Records from a dataset
§

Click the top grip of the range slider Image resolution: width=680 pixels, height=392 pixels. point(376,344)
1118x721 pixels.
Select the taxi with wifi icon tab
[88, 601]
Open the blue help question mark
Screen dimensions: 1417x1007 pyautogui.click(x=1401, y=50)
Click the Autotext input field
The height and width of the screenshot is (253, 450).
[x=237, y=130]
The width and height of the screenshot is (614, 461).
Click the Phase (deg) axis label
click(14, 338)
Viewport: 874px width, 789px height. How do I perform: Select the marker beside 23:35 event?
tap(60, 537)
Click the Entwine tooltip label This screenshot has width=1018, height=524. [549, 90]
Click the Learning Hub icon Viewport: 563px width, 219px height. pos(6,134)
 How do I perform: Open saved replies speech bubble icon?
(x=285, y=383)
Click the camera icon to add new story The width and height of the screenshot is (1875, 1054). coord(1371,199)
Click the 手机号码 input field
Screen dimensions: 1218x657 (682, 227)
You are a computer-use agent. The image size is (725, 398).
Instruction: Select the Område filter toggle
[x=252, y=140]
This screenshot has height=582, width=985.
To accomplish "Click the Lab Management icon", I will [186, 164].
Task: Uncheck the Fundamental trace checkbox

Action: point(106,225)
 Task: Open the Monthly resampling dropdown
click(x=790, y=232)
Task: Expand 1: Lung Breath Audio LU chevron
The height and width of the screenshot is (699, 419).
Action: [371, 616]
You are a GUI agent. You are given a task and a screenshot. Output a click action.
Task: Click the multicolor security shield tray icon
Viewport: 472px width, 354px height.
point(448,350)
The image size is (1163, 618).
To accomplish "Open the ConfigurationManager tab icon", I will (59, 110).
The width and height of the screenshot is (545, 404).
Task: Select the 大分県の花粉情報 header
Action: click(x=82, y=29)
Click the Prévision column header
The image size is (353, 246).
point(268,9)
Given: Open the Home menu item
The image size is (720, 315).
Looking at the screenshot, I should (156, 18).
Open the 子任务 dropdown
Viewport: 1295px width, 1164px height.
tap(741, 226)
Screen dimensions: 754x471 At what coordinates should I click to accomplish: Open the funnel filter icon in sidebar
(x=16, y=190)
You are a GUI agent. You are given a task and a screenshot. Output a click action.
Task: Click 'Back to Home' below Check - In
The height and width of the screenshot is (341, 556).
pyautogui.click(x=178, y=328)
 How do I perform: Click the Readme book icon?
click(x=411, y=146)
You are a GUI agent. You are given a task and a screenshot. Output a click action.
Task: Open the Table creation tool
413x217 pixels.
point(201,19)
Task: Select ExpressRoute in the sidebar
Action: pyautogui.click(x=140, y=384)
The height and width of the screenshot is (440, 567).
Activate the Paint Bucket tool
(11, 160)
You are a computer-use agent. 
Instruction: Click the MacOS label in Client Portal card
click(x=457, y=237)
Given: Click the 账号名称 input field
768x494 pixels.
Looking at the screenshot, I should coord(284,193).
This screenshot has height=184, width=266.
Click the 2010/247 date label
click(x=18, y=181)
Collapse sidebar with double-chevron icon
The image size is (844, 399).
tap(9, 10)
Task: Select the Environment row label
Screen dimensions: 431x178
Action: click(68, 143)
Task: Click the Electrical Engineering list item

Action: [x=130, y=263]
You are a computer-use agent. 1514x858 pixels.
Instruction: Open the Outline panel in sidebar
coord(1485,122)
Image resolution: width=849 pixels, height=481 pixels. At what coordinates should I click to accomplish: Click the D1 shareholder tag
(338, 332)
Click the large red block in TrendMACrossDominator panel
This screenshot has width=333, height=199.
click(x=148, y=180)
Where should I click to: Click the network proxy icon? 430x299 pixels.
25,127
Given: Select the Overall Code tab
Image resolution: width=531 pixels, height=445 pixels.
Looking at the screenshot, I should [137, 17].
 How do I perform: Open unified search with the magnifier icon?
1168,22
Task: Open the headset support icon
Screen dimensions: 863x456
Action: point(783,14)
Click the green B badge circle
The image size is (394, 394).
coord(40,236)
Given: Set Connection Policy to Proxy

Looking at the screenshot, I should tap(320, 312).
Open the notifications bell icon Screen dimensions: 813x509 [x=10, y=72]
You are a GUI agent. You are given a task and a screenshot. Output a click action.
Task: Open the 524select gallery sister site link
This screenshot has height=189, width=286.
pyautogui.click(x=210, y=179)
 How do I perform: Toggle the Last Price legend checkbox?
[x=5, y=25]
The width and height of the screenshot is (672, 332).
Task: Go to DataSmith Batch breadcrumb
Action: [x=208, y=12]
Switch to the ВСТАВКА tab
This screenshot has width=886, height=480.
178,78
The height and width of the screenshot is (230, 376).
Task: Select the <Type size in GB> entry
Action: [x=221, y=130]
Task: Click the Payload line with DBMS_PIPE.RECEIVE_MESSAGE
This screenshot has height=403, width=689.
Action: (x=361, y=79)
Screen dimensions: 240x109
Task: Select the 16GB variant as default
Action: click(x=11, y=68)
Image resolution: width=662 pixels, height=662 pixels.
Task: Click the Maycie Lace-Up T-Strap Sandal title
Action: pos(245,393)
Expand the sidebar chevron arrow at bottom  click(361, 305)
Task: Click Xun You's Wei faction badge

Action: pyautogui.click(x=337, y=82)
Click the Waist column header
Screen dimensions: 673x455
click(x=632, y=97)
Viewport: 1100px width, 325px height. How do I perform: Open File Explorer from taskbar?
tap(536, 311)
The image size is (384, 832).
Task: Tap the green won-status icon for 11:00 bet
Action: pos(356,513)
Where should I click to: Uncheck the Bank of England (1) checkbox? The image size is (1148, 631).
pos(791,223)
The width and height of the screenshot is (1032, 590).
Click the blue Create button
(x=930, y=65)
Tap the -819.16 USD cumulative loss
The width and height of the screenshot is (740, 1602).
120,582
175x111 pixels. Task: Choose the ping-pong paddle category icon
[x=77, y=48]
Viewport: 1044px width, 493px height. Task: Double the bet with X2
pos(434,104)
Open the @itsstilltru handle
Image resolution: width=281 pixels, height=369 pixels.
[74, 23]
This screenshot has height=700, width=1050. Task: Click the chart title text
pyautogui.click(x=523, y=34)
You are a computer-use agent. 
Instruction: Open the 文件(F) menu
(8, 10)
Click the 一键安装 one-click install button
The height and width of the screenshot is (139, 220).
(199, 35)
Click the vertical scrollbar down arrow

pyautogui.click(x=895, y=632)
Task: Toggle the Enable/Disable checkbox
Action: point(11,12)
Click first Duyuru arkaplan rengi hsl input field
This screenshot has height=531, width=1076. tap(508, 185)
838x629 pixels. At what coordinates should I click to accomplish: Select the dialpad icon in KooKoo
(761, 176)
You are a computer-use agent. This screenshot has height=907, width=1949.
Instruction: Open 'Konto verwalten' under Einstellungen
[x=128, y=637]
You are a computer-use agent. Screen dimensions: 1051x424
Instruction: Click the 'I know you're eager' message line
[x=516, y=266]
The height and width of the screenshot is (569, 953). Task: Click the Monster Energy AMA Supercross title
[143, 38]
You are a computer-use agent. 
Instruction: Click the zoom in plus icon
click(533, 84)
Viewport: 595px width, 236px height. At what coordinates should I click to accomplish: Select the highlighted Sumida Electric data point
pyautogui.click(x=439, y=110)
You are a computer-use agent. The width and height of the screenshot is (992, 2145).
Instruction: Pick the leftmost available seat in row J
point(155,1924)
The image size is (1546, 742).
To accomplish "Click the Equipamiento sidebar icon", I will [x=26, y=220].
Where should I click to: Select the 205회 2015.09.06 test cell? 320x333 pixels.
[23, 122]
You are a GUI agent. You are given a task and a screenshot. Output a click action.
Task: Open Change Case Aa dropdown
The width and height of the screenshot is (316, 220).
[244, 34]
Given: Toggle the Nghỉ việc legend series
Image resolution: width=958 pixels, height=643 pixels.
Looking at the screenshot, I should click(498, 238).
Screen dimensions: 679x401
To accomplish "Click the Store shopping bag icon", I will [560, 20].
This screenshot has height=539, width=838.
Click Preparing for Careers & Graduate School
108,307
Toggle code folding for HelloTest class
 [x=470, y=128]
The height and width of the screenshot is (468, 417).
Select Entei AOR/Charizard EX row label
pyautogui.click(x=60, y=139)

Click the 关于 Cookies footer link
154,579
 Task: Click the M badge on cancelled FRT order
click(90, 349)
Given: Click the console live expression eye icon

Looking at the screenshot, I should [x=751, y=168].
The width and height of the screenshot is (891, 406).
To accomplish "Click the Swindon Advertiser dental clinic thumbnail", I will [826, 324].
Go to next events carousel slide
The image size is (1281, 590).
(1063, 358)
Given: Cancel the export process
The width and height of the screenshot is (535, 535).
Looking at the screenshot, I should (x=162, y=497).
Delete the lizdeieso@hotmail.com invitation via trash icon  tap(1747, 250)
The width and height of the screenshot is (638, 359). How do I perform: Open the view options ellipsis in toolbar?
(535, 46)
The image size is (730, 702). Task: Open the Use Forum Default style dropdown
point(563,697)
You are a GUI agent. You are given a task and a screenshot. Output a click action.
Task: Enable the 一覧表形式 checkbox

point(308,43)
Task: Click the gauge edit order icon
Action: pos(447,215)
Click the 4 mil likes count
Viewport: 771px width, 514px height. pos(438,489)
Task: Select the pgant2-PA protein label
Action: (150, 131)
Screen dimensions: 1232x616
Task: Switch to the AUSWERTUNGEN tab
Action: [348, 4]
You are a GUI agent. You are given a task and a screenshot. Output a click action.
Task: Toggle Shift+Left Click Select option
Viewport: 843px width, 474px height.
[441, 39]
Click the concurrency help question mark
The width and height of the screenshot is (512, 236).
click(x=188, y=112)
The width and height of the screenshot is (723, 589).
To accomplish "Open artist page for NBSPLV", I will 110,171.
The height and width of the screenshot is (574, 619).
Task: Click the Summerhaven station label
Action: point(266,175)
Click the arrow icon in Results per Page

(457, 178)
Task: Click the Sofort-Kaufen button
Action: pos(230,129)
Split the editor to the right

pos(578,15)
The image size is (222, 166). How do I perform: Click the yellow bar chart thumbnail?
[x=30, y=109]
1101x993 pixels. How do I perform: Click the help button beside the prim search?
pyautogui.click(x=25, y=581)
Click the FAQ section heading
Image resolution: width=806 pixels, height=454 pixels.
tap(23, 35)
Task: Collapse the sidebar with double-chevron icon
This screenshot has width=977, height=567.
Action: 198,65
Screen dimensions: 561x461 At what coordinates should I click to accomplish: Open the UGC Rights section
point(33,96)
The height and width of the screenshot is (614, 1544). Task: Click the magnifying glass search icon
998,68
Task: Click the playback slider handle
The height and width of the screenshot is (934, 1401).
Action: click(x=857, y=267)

§

Task details>
Determine how many of the lines above hold the word "Collapse", and output that number by itself.

Response area>
2